Technology

Posted on February 15, 2017 by staff

Helping SMEs tap into Industry 4.0 technology

Technology

A Liverpool-based firm is determined that its machine-to-machine technology should benefit SMEs as well as blue chip companies.

Brainboxes designs and manufactures hardware to connect machines to other machines and is at the centre of the Industry 4.0 industrial revolution.

Managing director Luke Walsh spoke to BusinessCloud about the aims of a firm founded in 1984 which also has offices in the USA and Japan.

“In many ways the Internet of Things has given a glamorous name to a service we have been offering our customers for many years,” he said.

“At one time every Marks and Spencer’s cash register had a Brainboxes product in it.

“In the US, many hospital renal wards use our products to connect kidney dialysis machines to the cloud.

“In manufacturing, the Sony factory which produces the Raspberry Pi uses our product in their test systems on their production lines.

“And in IT our business partner Lenovo uses our products as an option for their customers to add extra ports to their Lenovo laptops.

“Brainboxes’ mission is to help realise Industry 4.0 for our customers, no matter what the size.

“Blue chip companies will be able to tap into the benefits of Industry 4.0 technology relatively easily as the scale of their manufacturing justifies the cost of investment.

“However Brainboxes will allow SMEs of any size to tap into the benefits of the technology.

“In many ways Industry 4.0 is not new technology; it’s the fact that the price of the technology has lowered and the driving force of the internet and web-based technologies has pushed a level of standardisation which wasn’t previously there.

“Industry 4.0 is not a specific technology or a destination, it is a journey towards a more integrated business operation.

“It will be a combination of different technologies from different companies working together to provide value.”

Brainboxes, which employs 30 people, has thrown its weight behind LCR 4.0, a new business support programme aimed at helping manufacturers in the Liverpool City Region to take advantage of the opportunities associated with Industry 4.0.

Walsh said: “Brainboxes is pursuing a strategy of investing in Industry 4.0 technologies to provide our customers with better solutions.”

He said businesses need to work out how much machine downtime costs them to truly appreciate the potential benefit of Industry 4.0.

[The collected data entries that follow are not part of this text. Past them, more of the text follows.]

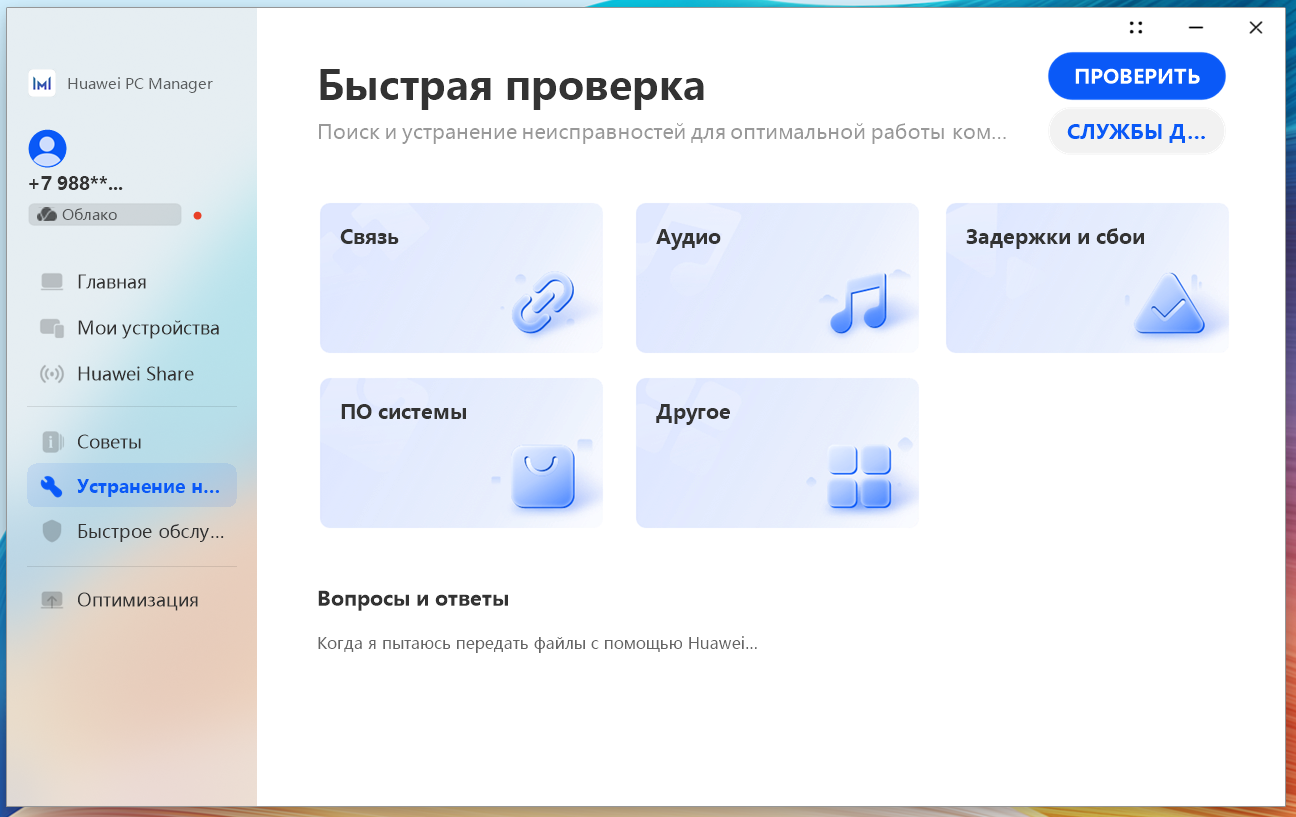Viewport: 1296px width, 817px height.
Task: Open the Связь troubleshooting card
Action: 461,278
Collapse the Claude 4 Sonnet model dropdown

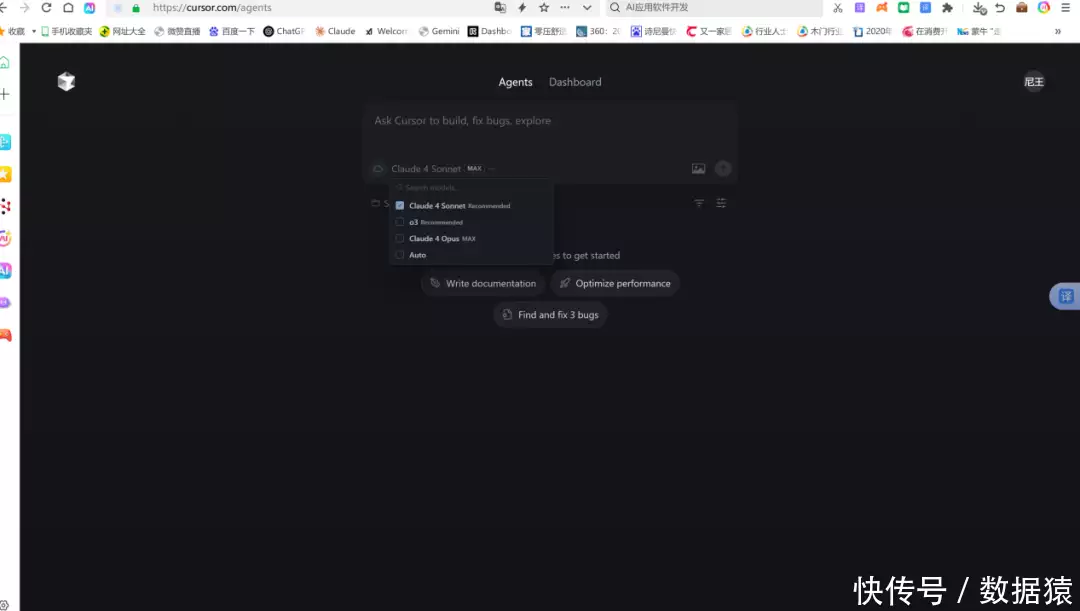442,169
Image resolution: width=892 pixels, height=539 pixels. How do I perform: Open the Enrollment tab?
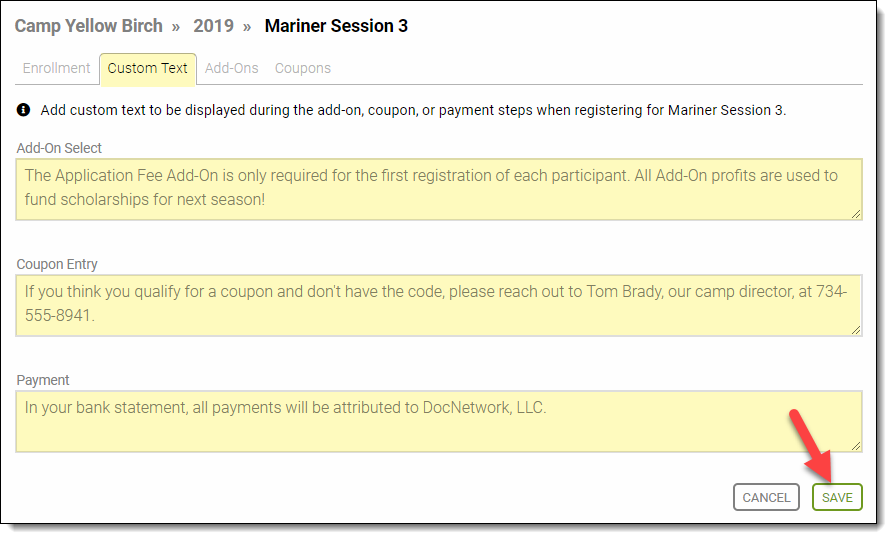pyautogui.click(x=56, y=68)
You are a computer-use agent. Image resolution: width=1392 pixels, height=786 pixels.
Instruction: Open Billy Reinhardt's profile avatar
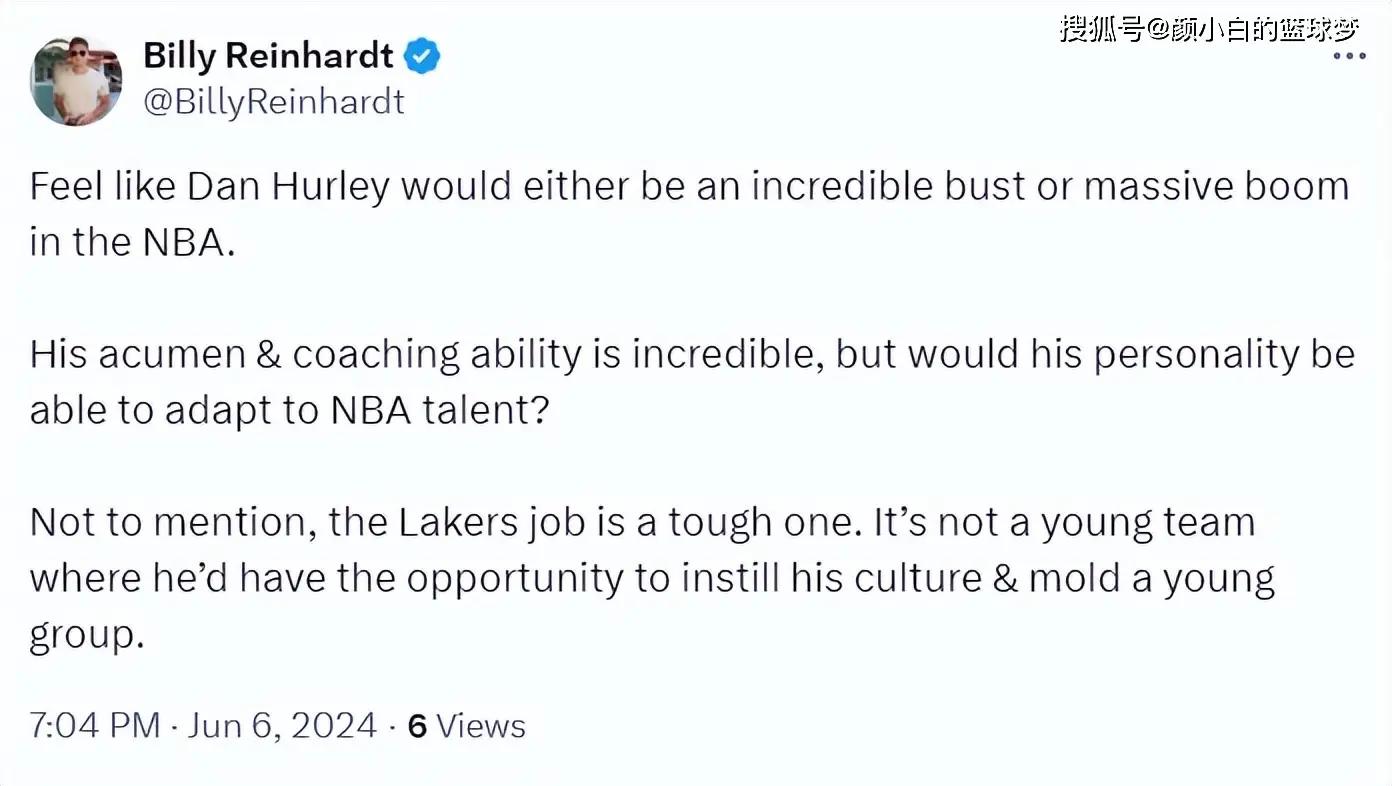76,81
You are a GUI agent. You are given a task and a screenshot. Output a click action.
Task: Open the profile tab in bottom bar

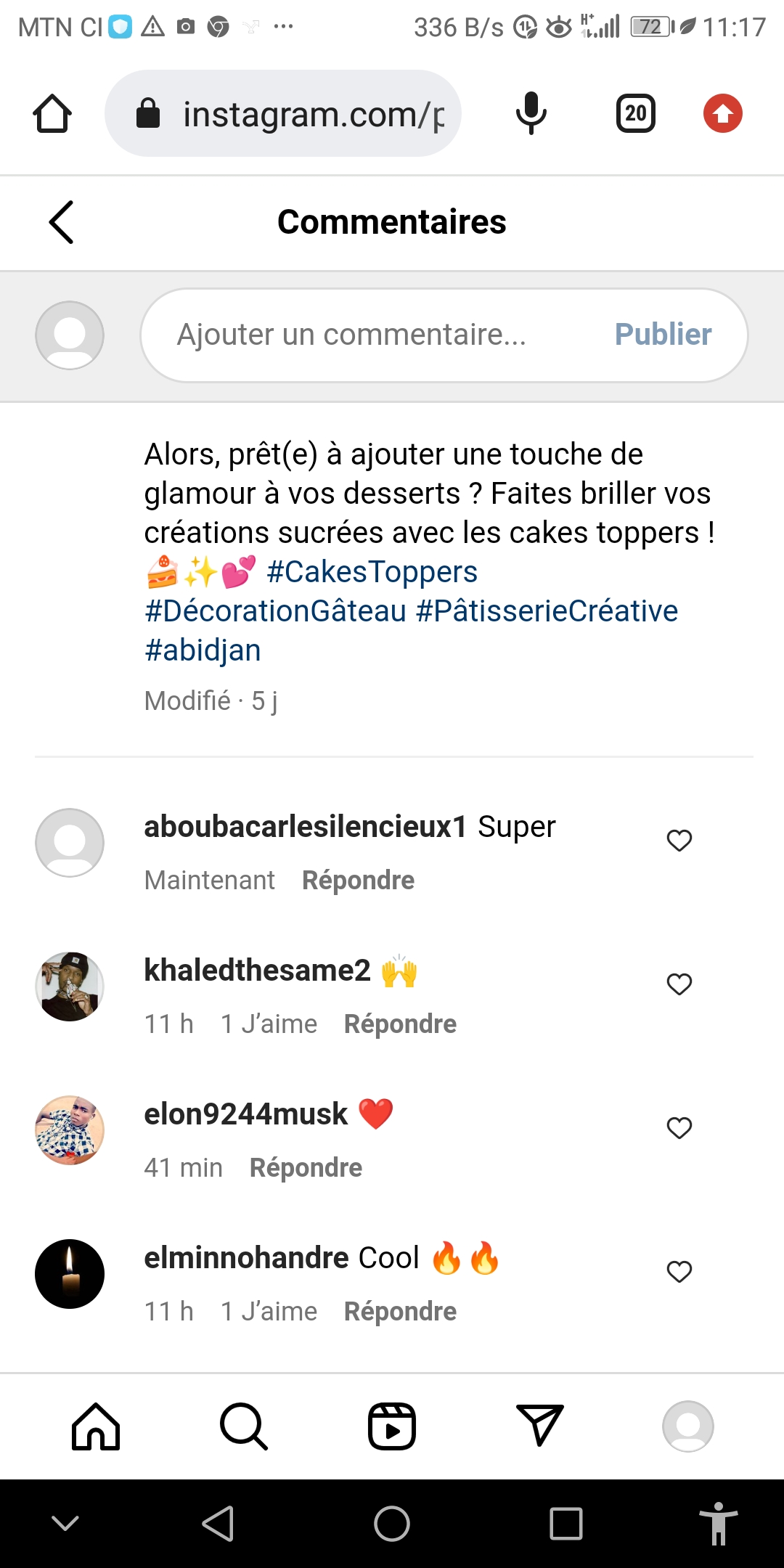click(687, 1426)
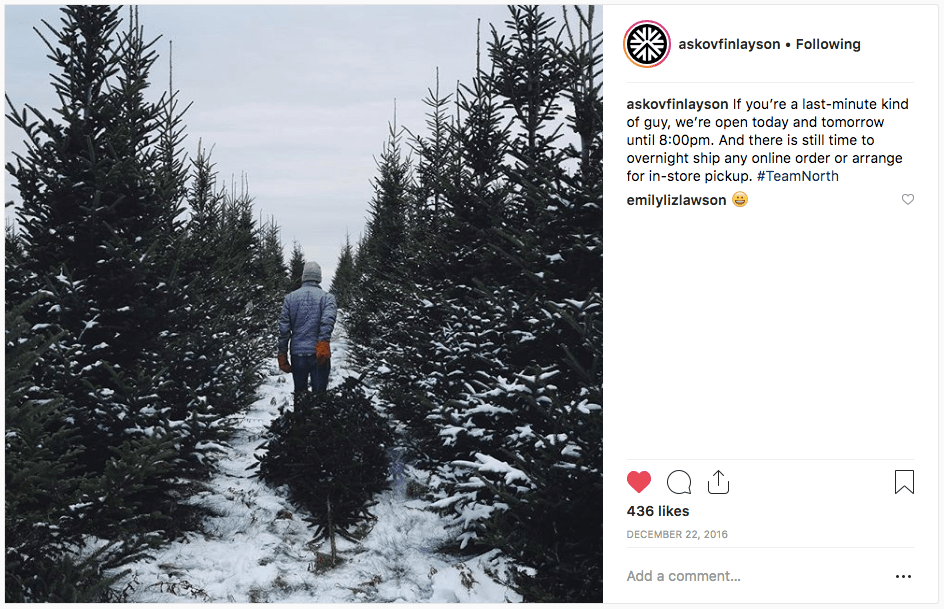Click the comment speech bubble icon
Image resolution: width=944 pixels, height=609 pixels.
tap(679, 482)
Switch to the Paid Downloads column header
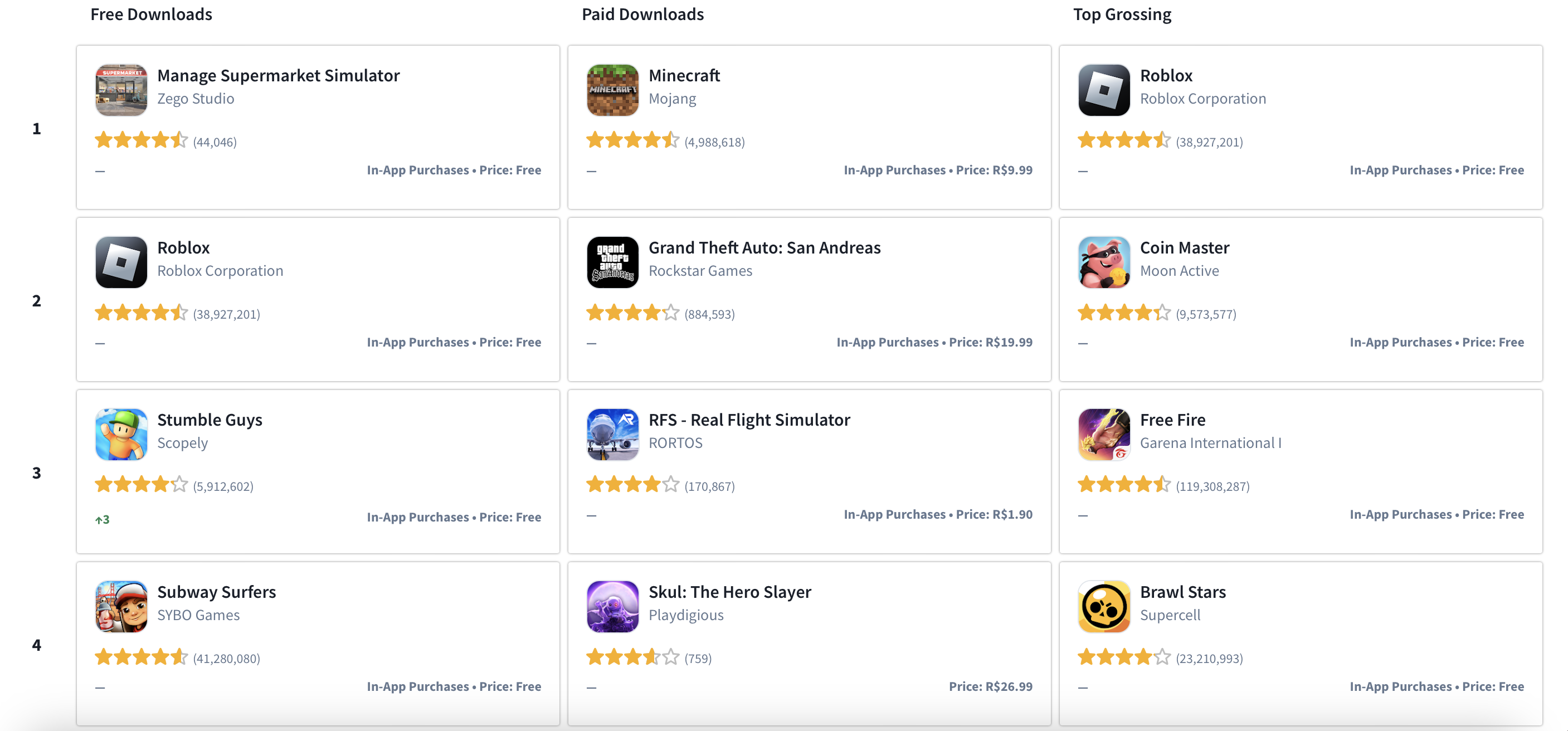1568x731 pixels. pos(641,13)
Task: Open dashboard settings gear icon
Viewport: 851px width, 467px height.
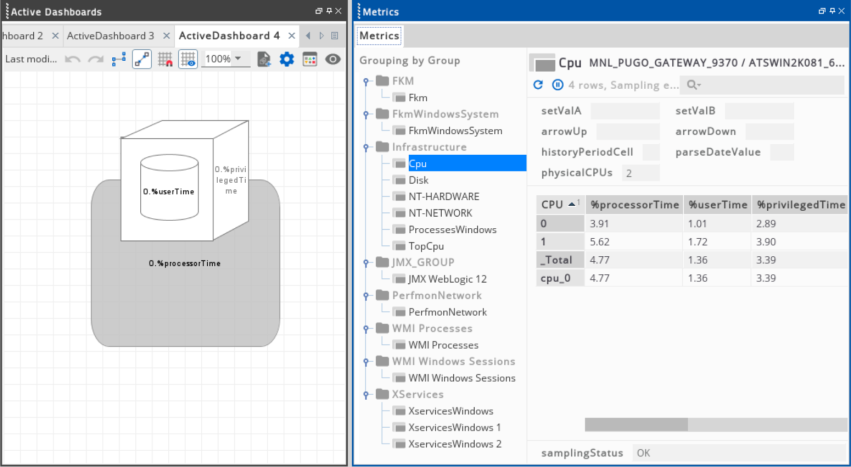Action: (x=287, y=59)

“I went to a print company recently who recorded their machine down time,” he recalled. “We totalled up the hours on the graph and saw they had over £1 million in lost productivity due to down time.

“As soon as you can quantify it in that way it makes the internal sales pitch between middle and upper management easy. Spend thousands to save £100,000 etc. If you’re not measuring it then you can’t manage it.

“A key aspect of Industry 4.0 will be preventative, predictive and reactive maintenance. By monitoring machines and analysing the data produced, a maintenance engineer can reduce downtime by predicting when components on a machine need replacing/servicing.

“Brainboxes is embarking on trials with our key customers to create a machine monitoring for preventative maintenance solution.”